Shutterstock/Dean Drobot

Il primo e più importante sarebbe “segui il tuo istinto”: lo racconta un’indagine inglese secondo cui se potessimo parlare con i noi stessi di quando eravamo ragazzini ci spingeremmo soprattutto ad aver fiducia nelle nostre capacità e a essere più auto-indulgenti.

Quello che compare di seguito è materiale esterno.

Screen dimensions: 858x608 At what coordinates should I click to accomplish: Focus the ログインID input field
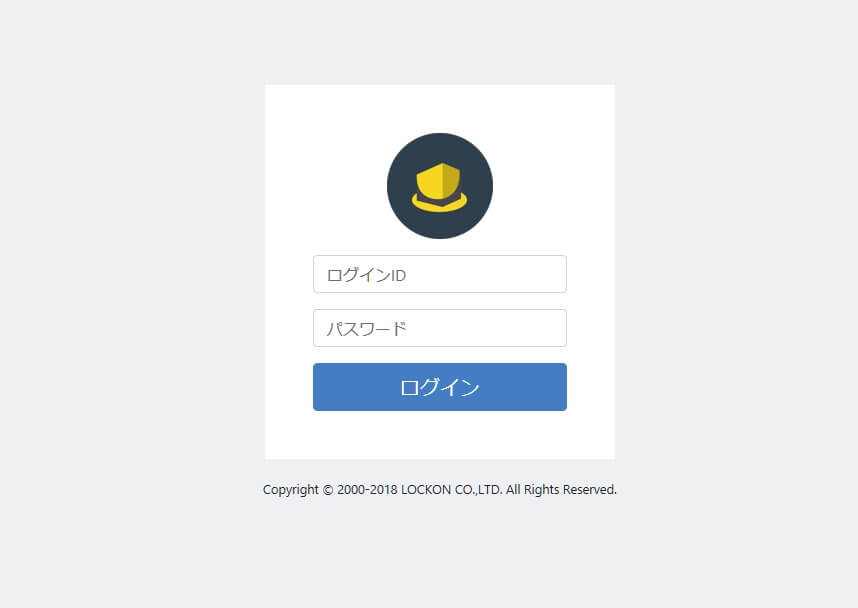439,274
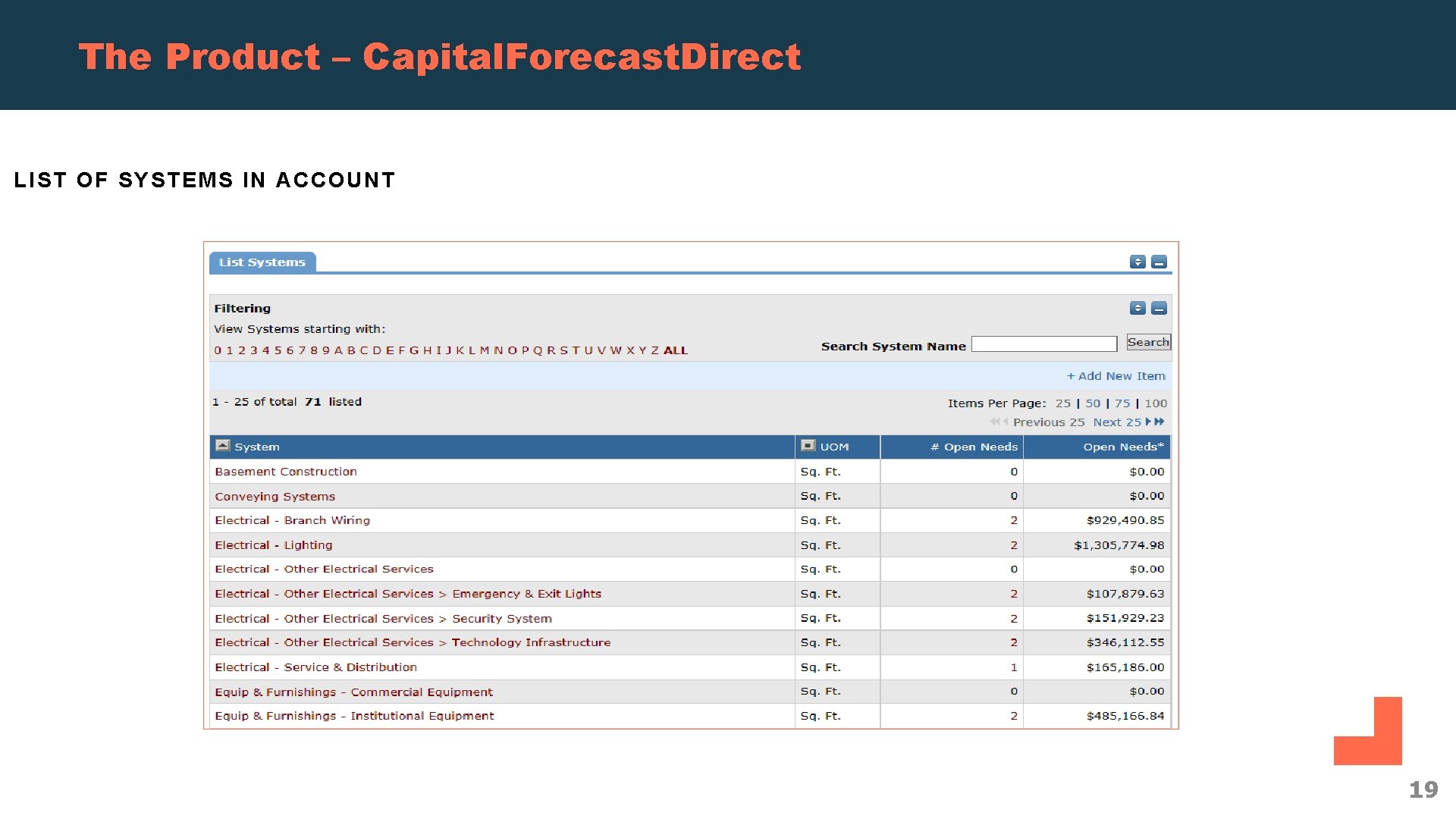Click the collapse icon on Filtering section
Screen dimensions: 1456x819
tap(1158, 308)
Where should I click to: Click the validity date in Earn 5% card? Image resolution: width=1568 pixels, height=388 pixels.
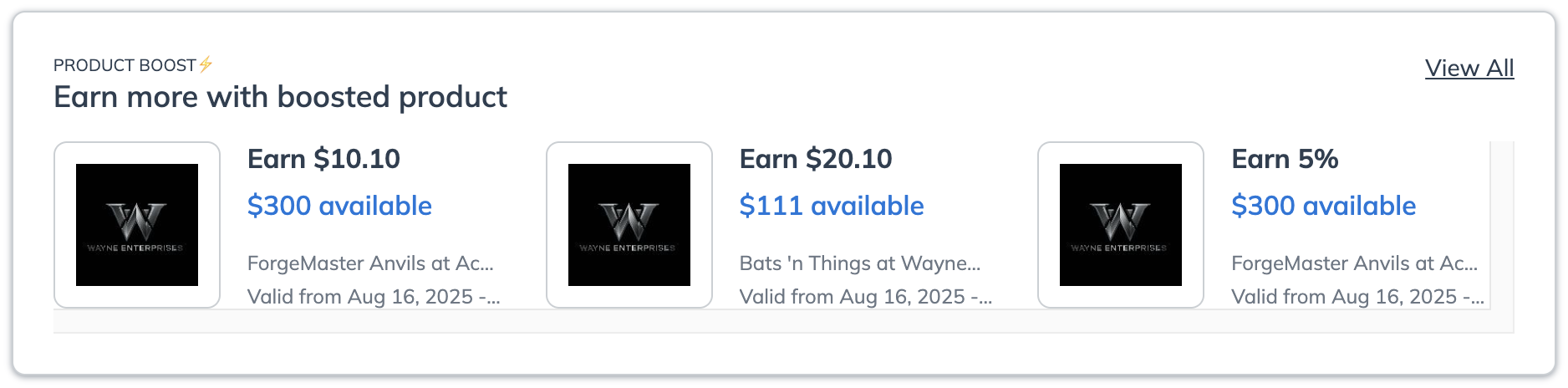[1357, 297]
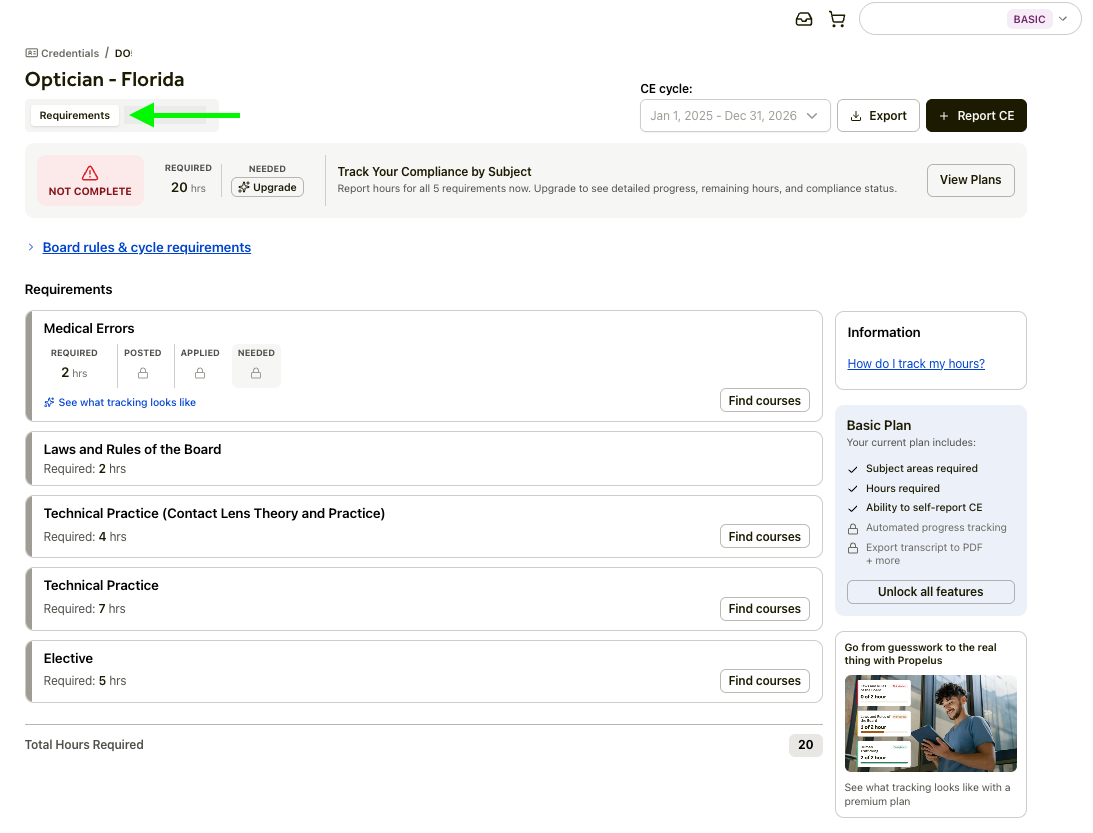
Task: Expand Board rules & cycle requirements
Action: [x=146, y=247]
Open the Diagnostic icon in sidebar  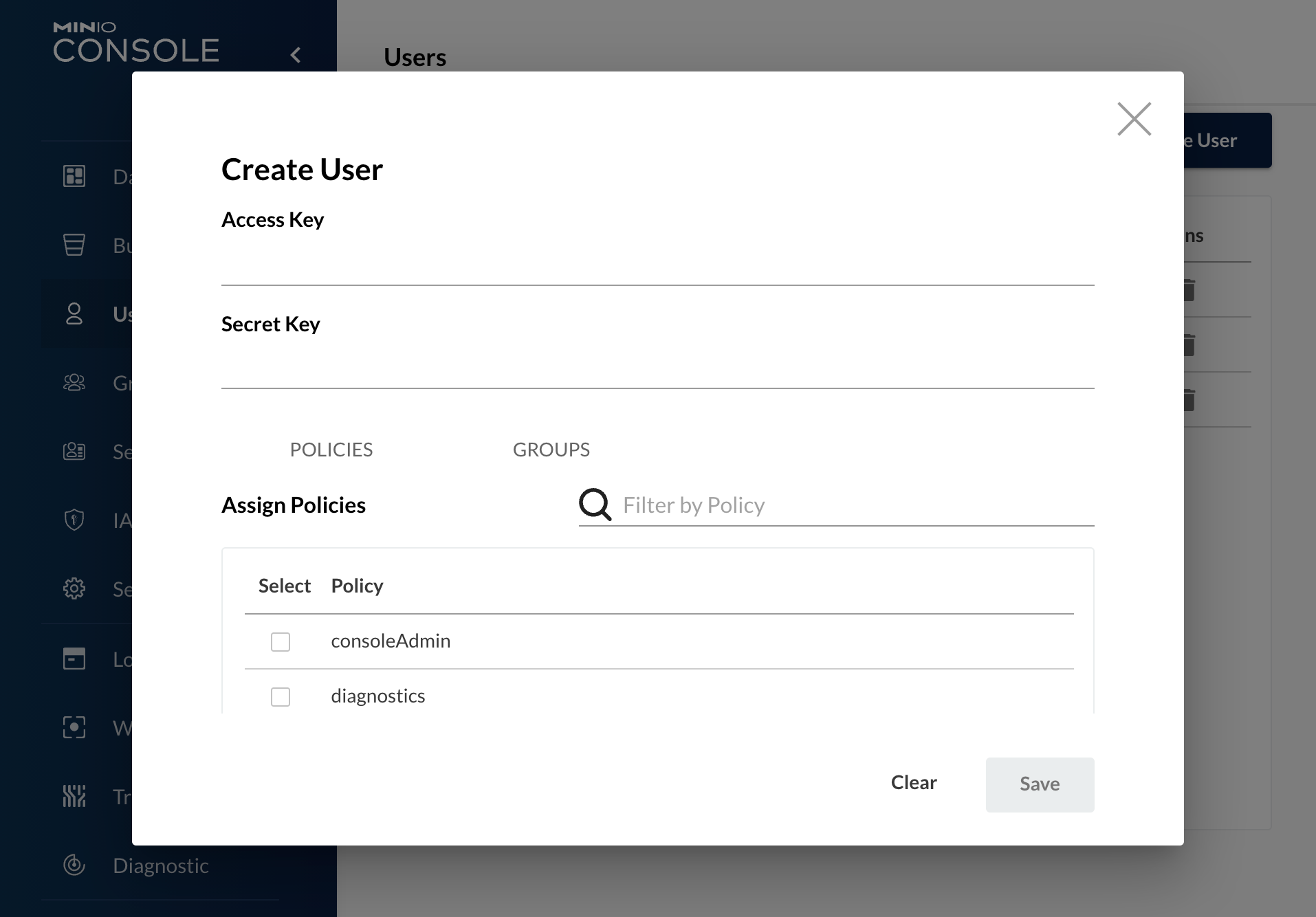74,865

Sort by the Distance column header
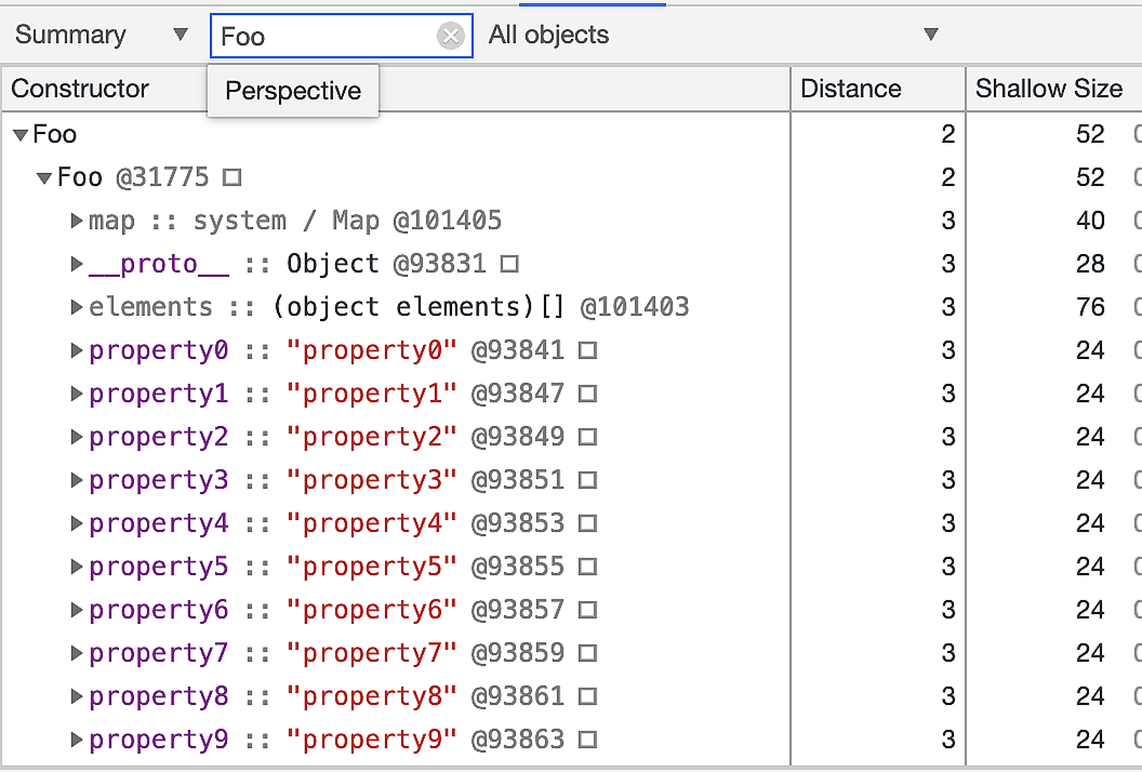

Infatti, fra i primi venti consigli che vorremmo spedire nel passato ci sono la sollecitazione a “volersi più bene ed essere felici di quel che abbiamo, perché la vita non è una competizione”, a “non disperarsi per ogni piccolo errore perché tutti ne commettiamo”, a “godersi la vita e non preoccuparsi troppo”. Tanti si spronerebbero anche a “sposarsi più tardi e viaggiare di più” e magari a “mangiare bene e pensare alla salute”; un compendio di raccomandazioni che indicano come tutti abbiamo affrontato la vita meno serenamente di quanto avremmo davvero voluto. Anche per questo la life coach inglese Rebecca Lockwood, commentando i dati, ha spiegato: «Tutti hanno dubbi e preoccupazioni e non ha senso paragonare i lati più intimi della nostra vita con quelli pubblici della vita degli altri, sui social e non solo: dobbiamo sempre chiederci cosa vogliamo davvero, che cosa è importante per noi e che cosa non ci piace, perché solo noi possiamo saperlo». E.M.